» Task to carry out
Below are records that must be duplicated exactly.

++++++++++++++++++++

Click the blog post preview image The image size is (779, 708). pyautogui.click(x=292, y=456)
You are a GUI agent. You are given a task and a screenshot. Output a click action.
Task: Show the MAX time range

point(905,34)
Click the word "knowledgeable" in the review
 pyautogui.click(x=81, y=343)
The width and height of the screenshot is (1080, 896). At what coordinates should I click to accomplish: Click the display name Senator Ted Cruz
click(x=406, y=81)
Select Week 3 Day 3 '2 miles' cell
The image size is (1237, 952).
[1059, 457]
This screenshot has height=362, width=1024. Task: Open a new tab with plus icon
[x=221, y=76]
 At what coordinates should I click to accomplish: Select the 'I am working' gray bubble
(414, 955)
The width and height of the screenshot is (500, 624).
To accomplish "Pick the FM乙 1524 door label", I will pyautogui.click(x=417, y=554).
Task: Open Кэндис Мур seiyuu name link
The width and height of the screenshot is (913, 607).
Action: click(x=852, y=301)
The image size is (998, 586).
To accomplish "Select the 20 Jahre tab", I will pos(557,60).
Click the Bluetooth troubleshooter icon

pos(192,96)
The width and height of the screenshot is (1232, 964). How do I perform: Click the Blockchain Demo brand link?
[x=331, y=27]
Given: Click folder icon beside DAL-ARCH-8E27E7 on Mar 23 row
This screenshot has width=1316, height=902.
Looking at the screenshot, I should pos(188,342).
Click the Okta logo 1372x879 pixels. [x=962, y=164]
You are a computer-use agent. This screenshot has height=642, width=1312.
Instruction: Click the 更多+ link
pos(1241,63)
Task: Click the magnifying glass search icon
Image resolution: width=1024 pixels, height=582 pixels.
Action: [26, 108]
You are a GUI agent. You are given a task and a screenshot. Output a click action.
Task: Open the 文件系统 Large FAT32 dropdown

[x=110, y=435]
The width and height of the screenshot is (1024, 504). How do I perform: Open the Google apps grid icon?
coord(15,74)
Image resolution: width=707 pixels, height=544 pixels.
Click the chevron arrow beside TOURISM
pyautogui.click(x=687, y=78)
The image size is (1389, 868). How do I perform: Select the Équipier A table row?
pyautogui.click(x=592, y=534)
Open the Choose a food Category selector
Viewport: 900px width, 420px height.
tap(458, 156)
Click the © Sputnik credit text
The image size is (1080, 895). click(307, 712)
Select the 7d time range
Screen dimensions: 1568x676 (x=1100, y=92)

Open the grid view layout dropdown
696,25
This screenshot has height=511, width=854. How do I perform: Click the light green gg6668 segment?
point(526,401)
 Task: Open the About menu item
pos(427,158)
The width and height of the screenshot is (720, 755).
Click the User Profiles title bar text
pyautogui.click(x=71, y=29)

++++++++++++++++++++

» Exercise solution
Click the blog post preview image The image size is (779, 708). pyautogui.click(x=292, y=456)
You are a GUI agent. You are given a task and a screenshot. Output a click action.
Task: Show the MAX time range

point(905,34)
Click the word "knowledgeable" in the review
 pyautogui.click(x=81, y=343)
The width and height of the screenshot is (1080, 896). At what coordinates should I click to accomplish: Click the display name Senator Ted Cruz
click(x=406, y=81)
Select Week 3 Day 3 '2 miles' cell
The image size is (1237, 952).
[1059, 457]
This screenshot has height=362, width=1024. Task: Open a new tab with plus icon
[x=221, y=76]
 At what coordinates should I click to accomplish: Select the 'I am working' gray bubble
(414, 955)
The width and height of the screenshot is (500, 624).
To accomplish "Pick the FM乙 1524 door label", I will pyautogui.click(x=417, y=554).
Task: Open Кэндис Мур seiyuu name link
The width and height of the screenshot is (913, 607).
Action: click(x=852, y=301)
The image size is (998, 586).
To accomplish "Select the 20 Jahre tab", I will pos(557,60).
Click the Bluetooth troubleshooter icon

pos(192,96)
The width and height of the screenshot is (1232, 964). How do I perform: Click the Blockchain Demo brand link?
[x=331, y=27]
Given: Click folder icon beside DAL-ARCH-8E27E7 on Mar 23 row
This screenshot has width=1316, height=902.
Looking at the screenshot, I should pos(188,342).
Click the Okta logo 1372x879 pixels. [x=962, y=164]
You are a computer-use agent. This screenshot has height=642, width=1312.
Instruction: Click the 更多+ link
pos(1241,63)
Task: Click the magnifying glass search icon
Image resolution: width=1024 pixels, height=582 pixels.
Action: [26, 108]
You are a GUI agent. You are given a task and a screenshot. Output a click action.
Task: Open the 文件系统 Large FAT32 dropdown

[x=110, y=435]
The width and height of the screenshot is (1024, 504). How do I perform: Open the Google apps grid icon?
coord(15,74)
Image resolution: width=707 pixels, height=544 pixels.
Click the chevron arrow beside TOURISM
pyautogui.click(x=687, y=78)
The image size is (1389, 868). How do I perform: Select the Équipier A table row?
pyautogui.click(x=592, y=534)
Open the Choose a food Category selector
Viewport: 900px width, 420px height.
tap(458, 156)
Click the © Sputnik credit text
The image size is (1080, 895). click(307, 712)
Select the 7d time range
Screen dimensions: 1568x676 (x=1100, y=92)

Open the grid view layout dropdown
696,25
This screenshot has height=511, width=854. How do I perform: Click the light green gg6668 segment?
point(526,401)
 Task: Open the About menu item
pos(427,158)
The width and height of the screenshot is (720, 755).
Click the User Profiles title bar text
pyautogui.click(x=71, y=29)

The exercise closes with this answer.